Mönchengladbach: Maulwurf beim Rathaussturm
VON ANDREAS GRUHN - zuletzt aktualisiert: 11.02.2010 - 16:01Mönchengladbach (RPO). Da stand der rote Mandarin aus dem tiefen Osten am Fenster des Giesenkirchener Rathauses und hatte nicht einmal mehr Zeit, die weiße Fahne zu schwenken. Hermann-Josef Krichel-Meurer hatte seine erste (karnevalistische) Niederlage als Bezirksvorsteher Ost wohl geplant, und doch hatten ihn die Möhnen am Ende überrumpelt.
Als er am Rathausfenster um viertel vor eins kapitulierte vor der jecken Übermacht, feierten hinter ihm schon die Möhnen mit den Gästen im Rathaus. Wohl geplant war seine Verteidigungsstrategie, die es den Möhnen unmöglich machen sollte, das Rathaus zu stürmen.
Da war zum Beispiel der eisige Wind, den die mehr als hundert Jecken auf dem Marktplatz erdulden mussten. „Hier oben iss et muckelich wärm”, rief Krichel-Meurer im Chinesen-Kostüm den frierenden Möhnen herunter. Dazu bot er mit Volker Küppers aus der Bezirksvertretung, Michael Ulbrich aus der KG Botterblom und sich selbst „neun Zentner rheinische Frohnaturen auf, die den Sturm schon aufhalten werden”.
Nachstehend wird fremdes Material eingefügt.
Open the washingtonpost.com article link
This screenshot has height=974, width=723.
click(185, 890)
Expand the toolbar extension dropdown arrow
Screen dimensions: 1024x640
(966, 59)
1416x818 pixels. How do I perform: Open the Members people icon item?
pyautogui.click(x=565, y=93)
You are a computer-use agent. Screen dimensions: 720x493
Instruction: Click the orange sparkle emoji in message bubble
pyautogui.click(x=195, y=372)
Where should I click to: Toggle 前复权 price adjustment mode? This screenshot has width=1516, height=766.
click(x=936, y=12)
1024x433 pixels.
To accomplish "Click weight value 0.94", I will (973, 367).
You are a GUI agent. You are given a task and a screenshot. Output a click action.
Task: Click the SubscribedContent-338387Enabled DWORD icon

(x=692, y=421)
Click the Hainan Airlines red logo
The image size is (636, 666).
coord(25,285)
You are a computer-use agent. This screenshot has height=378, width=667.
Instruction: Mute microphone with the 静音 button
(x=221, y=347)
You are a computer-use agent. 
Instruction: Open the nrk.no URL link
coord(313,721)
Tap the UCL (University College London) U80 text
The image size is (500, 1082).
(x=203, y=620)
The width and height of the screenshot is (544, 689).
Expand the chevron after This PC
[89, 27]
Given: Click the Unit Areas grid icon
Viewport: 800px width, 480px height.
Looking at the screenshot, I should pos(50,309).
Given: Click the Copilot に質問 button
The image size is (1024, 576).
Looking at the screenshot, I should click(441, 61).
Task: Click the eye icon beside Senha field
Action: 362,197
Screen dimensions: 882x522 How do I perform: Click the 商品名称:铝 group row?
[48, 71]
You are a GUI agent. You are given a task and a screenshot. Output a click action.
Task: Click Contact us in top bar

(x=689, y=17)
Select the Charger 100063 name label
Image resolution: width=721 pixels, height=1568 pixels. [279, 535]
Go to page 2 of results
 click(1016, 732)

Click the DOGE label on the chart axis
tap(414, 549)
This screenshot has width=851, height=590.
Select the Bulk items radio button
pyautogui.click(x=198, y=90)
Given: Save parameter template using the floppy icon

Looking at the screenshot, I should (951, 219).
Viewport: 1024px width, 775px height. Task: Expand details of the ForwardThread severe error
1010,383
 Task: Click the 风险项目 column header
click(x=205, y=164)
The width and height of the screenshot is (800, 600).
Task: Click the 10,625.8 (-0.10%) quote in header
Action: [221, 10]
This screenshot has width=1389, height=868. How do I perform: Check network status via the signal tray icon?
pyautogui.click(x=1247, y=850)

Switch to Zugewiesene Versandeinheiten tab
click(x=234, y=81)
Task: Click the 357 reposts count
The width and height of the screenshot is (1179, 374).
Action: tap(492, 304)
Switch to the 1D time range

Und da waren ja noch die verpflichteten Gäste, die mit Kamelle aus den Fenster warfen. Einen Spezialauftrag hatte Hajo Siemes (Grüne). „Er geht gleich runter und setzt durch: Make love, not war!”, sagte Krichel-Meurer. Doch die Rechnung hatte er ohne MKV-Boss Bernd Gothe gemacht. Während vorne die Möhnen drängten, schlich sich Gothe durch den Hintereingang und öffnete vorne die Türe. „Es gibt eben immer einen Maulwurf. Wie in der Politik”, scherzte Gothe. Das war der erste Sturm, und wenig später schafften es die Möhnen auch bis in die erste Etage, wo weiter gefeiert wurde.